===== Extrait
Retour d’un voyage au Brésil avec le MST : « Nous cultivons la terre, et la terre nous cultive »
lundi 24 février 2025
Du 7 au 26 janvier 2025, nous, 13 femmes, essentiellement paysannes, de la Confédération Paysanne, du réseau CIVAM et de l’Atelier Paysan, sommes allées à la rencontre du Mouvement des Sans Terre (MST) dans l’Etat du Pernambouc au Brésil. Ce voyage a été organisé par l’association AMAR de Rennes et RBS Réseau Bretagne Solidaire. Organisé par le MST, le programme contenait autant des temps de formation politique que des visites d’occupations, de communautés et de cantines solidaires. Les échanges avec les militant·es du MST, pour la plupart paysan·nes, furent nombreux et riches. Nous avons souhaité faire un retour collectif écrit de ce voyage.
NB : Cet article est publié dans le numéro à paraître du bulletin Correspondances Paysannes.
Illustration : crédit photo MST PE.
Durant 3 semaines en janvier 2025, nous, 13 femmes, essentiellement paysannes, de Bretagne et Rhône-Alpes, sommes allées à la rencontre du Mouvement des Sans Terre (MST) au Brésil.
Le Mouvement des Sans Terre est un mouvement de masse populaire. De masse, car depuis 40 ans il a permis l’installation de 450 000 familles sur des terres appartenant à la bourgeoisie de l’agro-business. Populaire, parce qu’il est ouvert à toute personne décidée à se battre pour une terre, la travailler, et que chacune de ces personnes participent activement à la politique du mouvement. Il n’existe pas de tel mouvement en Europe. Nos processus d’installation ne sont ni de masse, ni populaire.
Leur méthodologie d’action : l’occupation. Après avoir identifié des terres (terres de très grands propriétaires - les latifundios- , en monoculture, où les conditions de travail sont dramatiques ...), les militant·es du MST vont à la rencontre des classes populaires sans terre de la région. Un long travail de base est effectué, afin de les accompagner dans la prise de conscience de leurs droits, des inégalités et des injustices sur l’accès à la terre, et donc sur l’accès à leurs moyens de subsistance. Après plusieurs mois de rencontre et d’organisation, c’est à la tombée de la nuit, que des mouvements de 20 et parfois jusqu’à plus de 2 000 familles se mettent en action pour occuper ces terres ! Dès le lever du jour, tout le monde s’affaire à couper du bois, à trouver des bâches pour construire les cabanes dans lesquelles ils vivront temporairement, à travailler le sol , à mettre en place des réserves d’eau... Puis créer des "nucleo de base" (groupe de 10 familles) pour s’organiser et prendre des décisions, choisir des référentes et des référents par secteur (éducation, genre, production, jeunesse, santé, etc.),... C’est par toutes ces actions profondément politiques qu’un acampamento nait.
Mais ce mouvement déplait fortement à la bourgeoisie de l’agro-business (les propriétaires des terres, les agro-industries, les banques, les états...). La preuve en est, lors de notre séjour, la milice d’une grosse entreprise immobilière a assassiné 2 militants du MST et blessé 6 autres. Et comme le disent les camarades du MST : « Pas une minute de silence pour nos camarades assassinés, mais toute une vie de lutte ! ».
==========
[Objectifs]
- A) Résumez en deux phrases le récit sur le Mouvement des Sans Terre.
- B) D'après le récit sur le Mouvement des Sans Terre, combien de familles forment un « nucleo de base » ?
- C) Poursuivez le récit sur le Mouvement des Sans Terre à partir de sa dernière phrase.
===== Données enregistrées
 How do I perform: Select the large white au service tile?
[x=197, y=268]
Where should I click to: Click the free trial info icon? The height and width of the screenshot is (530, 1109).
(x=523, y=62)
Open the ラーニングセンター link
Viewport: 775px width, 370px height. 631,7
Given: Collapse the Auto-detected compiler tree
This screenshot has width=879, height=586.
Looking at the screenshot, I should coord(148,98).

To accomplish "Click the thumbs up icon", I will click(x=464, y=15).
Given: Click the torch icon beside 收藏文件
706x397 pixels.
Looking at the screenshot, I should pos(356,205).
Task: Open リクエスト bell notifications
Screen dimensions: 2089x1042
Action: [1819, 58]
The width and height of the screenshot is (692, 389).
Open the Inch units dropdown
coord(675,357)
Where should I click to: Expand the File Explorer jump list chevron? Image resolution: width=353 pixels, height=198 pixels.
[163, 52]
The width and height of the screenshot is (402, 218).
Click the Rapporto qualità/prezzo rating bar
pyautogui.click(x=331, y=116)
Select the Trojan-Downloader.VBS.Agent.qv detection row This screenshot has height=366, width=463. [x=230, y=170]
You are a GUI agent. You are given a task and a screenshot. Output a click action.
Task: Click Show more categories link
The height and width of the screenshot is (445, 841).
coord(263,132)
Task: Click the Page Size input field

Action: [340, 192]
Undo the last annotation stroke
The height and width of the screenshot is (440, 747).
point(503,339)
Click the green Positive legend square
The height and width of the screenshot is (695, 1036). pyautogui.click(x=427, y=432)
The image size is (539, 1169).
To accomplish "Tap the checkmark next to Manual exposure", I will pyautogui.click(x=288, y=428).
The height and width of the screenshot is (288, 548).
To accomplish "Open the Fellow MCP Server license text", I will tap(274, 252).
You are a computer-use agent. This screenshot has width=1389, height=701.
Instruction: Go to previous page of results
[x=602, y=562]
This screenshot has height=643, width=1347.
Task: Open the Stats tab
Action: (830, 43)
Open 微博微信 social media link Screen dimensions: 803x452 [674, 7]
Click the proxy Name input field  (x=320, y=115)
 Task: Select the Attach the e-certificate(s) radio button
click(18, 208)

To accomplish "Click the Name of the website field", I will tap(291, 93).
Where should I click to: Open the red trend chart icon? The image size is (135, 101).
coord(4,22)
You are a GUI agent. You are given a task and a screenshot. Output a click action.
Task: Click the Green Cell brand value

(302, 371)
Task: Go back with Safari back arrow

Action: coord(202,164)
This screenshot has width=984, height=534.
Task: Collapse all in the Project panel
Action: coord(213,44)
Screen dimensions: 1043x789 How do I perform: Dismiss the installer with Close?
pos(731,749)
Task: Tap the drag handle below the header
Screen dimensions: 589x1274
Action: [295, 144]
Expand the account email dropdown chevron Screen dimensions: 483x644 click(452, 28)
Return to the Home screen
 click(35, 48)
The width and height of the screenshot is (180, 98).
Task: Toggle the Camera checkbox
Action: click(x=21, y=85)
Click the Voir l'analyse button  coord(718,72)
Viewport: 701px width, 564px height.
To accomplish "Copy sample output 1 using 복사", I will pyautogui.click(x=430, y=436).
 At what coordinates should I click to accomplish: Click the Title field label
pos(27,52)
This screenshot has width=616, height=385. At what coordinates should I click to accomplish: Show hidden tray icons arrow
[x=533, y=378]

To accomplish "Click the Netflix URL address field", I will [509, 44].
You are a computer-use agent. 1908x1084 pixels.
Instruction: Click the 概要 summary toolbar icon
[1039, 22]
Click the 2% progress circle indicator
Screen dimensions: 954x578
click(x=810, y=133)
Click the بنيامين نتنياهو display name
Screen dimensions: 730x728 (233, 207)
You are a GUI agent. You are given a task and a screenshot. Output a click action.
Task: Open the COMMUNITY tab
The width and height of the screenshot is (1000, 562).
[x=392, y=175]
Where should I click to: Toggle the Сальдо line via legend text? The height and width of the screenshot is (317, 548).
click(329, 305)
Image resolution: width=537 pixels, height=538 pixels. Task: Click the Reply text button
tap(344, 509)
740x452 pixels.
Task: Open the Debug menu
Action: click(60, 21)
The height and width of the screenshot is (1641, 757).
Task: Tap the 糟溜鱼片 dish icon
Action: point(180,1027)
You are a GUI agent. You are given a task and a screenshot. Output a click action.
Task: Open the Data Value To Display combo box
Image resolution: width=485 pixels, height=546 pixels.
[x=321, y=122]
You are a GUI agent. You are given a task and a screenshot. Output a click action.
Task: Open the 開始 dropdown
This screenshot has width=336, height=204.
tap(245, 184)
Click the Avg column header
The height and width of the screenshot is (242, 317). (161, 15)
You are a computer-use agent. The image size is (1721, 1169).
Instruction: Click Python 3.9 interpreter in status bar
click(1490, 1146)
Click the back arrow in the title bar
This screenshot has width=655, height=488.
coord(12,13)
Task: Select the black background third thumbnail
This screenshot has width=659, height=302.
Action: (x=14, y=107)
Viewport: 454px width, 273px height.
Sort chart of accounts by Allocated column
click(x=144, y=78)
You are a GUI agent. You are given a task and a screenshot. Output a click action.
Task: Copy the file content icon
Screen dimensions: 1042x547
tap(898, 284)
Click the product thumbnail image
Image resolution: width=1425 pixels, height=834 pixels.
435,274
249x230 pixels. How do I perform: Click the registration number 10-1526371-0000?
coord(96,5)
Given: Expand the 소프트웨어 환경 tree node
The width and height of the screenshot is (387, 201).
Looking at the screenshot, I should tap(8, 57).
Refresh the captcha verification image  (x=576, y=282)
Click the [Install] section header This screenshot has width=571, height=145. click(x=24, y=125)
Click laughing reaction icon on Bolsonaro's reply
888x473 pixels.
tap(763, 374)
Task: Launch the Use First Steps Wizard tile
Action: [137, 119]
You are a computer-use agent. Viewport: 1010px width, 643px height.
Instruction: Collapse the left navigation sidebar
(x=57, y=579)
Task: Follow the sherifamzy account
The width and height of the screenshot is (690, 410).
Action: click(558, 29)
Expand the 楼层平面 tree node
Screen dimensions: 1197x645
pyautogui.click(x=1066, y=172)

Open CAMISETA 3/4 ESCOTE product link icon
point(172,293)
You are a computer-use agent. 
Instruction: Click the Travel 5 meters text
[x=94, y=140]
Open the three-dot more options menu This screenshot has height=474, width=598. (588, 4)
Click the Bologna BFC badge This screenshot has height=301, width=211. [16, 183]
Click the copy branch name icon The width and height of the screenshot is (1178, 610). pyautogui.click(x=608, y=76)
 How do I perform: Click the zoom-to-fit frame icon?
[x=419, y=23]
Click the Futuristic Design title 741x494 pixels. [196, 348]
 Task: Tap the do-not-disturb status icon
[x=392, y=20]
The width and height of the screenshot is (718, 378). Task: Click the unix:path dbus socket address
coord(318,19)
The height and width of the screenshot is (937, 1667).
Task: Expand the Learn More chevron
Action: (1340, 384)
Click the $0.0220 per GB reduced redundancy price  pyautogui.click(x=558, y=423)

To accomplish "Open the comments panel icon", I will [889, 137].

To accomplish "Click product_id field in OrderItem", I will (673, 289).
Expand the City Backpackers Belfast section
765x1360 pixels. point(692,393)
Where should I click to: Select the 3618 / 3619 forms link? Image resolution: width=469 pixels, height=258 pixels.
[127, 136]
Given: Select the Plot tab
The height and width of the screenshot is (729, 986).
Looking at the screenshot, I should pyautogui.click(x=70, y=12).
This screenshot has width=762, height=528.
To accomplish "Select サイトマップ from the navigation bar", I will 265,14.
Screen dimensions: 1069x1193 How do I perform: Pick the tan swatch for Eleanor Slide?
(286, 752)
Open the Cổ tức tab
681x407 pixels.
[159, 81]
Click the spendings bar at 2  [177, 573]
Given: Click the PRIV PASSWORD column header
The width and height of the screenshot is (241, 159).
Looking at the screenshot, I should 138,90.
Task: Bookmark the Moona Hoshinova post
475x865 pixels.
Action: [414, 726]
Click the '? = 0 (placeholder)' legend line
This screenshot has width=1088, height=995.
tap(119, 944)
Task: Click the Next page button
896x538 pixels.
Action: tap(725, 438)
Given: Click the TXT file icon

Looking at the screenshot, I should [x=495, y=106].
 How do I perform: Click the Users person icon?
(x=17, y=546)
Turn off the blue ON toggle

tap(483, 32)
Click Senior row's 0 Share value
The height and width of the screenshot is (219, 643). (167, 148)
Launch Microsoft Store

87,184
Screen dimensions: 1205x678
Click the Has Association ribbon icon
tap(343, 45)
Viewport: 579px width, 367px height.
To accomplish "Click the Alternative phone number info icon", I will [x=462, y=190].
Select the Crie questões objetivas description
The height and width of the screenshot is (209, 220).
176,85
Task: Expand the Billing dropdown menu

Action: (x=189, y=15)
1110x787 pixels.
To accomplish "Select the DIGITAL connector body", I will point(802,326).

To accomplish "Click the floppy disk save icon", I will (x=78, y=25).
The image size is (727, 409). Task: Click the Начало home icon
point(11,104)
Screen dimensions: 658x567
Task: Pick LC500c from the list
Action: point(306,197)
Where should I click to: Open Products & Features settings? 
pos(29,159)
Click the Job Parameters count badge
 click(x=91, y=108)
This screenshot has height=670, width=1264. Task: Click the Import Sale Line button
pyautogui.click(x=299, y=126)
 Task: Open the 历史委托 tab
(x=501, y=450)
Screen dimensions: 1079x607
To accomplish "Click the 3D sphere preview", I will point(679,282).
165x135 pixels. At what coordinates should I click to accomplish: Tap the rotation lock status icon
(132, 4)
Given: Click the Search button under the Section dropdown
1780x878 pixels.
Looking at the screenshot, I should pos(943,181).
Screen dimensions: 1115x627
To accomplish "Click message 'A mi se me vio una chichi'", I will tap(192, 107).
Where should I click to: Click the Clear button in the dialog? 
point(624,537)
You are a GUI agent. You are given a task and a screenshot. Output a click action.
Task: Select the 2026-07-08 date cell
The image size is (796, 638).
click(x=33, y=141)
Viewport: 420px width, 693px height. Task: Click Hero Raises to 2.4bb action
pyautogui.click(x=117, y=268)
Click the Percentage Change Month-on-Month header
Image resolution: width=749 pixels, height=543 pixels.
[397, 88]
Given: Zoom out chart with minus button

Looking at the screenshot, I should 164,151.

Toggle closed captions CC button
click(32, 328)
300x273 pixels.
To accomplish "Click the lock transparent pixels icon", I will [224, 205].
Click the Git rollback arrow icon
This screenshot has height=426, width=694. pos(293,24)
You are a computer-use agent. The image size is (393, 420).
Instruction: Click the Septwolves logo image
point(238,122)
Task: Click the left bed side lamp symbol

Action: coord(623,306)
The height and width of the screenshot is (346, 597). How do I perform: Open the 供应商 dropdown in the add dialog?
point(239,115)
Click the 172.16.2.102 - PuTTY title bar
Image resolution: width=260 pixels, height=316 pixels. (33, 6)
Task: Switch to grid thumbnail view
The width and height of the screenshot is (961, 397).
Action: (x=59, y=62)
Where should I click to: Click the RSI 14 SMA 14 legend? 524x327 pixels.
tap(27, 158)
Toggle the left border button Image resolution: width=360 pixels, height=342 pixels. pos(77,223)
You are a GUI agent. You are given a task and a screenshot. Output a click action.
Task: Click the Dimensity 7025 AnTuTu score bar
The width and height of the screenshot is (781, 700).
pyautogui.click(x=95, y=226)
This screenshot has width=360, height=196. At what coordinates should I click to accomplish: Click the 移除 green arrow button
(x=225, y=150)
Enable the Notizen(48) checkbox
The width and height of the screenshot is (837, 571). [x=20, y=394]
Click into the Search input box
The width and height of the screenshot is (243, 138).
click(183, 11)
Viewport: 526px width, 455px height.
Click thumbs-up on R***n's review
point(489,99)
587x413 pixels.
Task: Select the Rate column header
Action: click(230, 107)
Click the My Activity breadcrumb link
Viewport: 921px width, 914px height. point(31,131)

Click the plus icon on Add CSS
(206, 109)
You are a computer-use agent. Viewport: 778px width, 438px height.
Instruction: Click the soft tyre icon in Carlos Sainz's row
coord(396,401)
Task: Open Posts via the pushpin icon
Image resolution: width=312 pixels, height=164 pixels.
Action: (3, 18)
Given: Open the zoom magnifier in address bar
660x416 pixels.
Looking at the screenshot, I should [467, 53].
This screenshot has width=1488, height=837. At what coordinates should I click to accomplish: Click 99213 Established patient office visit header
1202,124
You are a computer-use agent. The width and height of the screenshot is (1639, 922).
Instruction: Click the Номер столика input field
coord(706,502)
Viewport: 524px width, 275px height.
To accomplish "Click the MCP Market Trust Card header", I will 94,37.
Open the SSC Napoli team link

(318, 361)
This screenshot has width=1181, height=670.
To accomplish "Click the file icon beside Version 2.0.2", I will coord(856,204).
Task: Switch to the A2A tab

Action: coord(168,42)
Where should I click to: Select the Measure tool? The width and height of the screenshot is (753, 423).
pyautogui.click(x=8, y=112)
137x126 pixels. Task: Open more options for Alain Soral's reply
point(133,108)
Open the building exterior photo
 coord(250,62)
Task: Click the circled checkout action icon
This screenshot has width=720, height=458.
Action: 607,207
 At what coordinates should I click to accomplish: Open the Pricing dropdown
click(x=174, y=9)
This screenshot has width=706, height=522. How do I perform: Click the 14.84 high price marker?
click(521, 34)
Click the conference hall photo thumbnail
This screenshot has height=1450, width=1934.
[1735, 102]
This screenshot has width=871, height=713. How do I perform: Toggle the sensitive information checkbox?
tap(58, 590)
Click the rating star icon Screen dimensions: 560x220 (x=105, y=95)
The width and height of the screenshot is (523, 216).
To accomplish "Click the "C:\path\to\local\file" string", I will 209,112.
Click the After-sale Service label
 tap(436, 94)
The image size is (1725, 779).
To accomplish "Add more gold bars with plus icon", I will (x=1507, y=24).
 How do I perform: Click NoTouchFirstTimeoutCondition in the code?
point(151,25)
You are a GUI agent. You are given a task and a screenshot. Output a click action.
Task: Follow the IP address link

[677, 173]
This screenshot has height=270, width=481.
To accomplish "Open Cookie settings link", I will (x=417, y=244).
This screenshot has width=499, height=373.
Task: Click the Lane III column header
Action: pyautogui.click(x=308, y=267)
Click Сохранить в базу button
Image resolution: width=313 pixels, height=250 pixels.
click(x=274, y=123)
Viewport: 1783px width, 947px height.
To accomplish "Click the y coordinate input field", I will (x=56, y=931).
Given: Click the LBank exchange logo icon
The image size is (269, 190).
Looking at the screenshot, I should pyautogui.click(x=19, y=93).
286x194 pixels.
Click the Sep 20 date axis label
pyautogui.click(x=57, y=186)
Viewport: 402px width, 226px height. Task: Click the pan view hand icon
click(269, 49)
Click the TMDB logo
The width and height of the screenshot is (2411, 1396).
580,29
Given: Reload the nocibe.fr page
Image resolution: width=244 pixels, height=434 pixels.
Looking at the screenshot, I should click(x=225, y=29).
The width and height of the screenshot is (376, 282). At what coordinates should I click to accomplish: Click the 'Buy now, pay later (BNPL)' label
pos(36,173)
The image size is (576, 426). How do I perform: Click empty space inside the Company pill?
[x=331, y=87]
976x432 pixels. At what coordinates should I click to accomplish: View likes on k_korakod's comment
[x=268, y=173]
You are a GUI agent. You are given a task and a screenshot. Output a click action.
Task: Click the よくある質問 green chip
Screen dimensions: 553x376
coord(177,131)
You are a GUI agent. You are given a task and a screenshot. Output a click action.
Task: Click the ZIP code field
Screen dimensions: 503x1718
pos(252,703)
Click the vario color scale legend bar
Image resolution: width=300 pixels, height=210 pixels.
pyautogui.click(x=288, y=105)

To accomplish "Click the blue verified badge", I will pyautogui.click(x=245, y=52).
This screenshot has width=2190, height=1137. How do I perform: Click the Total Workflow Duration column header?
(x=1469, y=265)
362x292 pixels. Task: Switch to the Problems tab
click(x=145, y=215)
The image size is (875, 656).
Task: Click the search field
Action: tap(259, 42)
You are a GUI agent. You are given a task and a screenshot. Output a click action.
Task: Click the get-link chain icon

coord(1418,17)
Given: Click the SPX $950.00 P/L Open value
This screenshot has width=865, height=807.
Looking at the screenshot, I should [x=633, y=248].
==========
[Exercices corrigés]
- A) Du 7 au 26 janvier 2025, treize femmes, essentiellement paysannes, de la Confédération Paysanne, du réseau CIVAM et de l'Atelier Paysan sont allées à la rencontre du Mouvement des Sans Terre dans l'État du Pernambouc, au Brésil. Ce mouvement de masse populaire, qui a permis en 40 ans l'installation de 450 000 familles par l'occupation de terres, déplaît fortement à la bourgeoisie de l'agro-business, dont une milice a assassiné deux militants pendant le séjour.

- B) Un « nucleo de base » regroupe 10 familles.

- C)
C’est justement par la lutte, ici juridique et politique, que les acampamentos du MST parviennent à être légalisés au bout de plusieurs mois, voir plusieurs années. Les acampamentos deviennent alors des assentamentos, où chaque famille obtient équitablement et légalement un droit d’usage des terres, la possibilité de construire une maison, un droit à la subsistance.
Nous nous sommes aussi questionnées sur l’agroécologie, qui n’est pas abordé de la même manière qu’en France. Chez nos camarades du MST, la protection de l’environnement et la production d’aliments sains sont deux notions fondamentales, mais la lutte contre les inégalités sociales, pour l’accessibilité de la terre à toutes et tous, est prioritaire face à la recherche des meilleures techniques de production. La lutte du Mouvement des Sans Terre passe donc par la défense d’une agriculture familiale qui nourrit et subvient aux besoins de la communauté, une lutte qui passe avant tout par l’émancipation humaine et la lutte contre l’agro-bussiness.
Le Mouvement des Sans Terre ne lutte pas que pour l’accès à la terre au coup par coup par les occupations. Il lutte également depuis 40 ans pour une réforme agraire populaire, c’est à dire la répartition et la socialisation des terres à l’échelle du Brésil. Ce qui explique son échelle nationale, ses alliances avec le Parti des Travailleurs de Lula, son institutionnalisation croissante... Des sujets qui font débat au sein du mouvement...
La lutte pour la Terre et la lutte pour une réforme agraire populaire sont inscrites, et n’ont de sens que dans un objectif fort de transformation sociale. Sinon quel intérêt d’avoir accès à la terre si les femmes continuent d’être battues sur celles-ci, si les plus riches conservent plus de pouvoir que les plus précaires, si l’éducation n’est pas accessible à toutes et tous, si les personnes noires n’ont pas accès cette terre, ... ?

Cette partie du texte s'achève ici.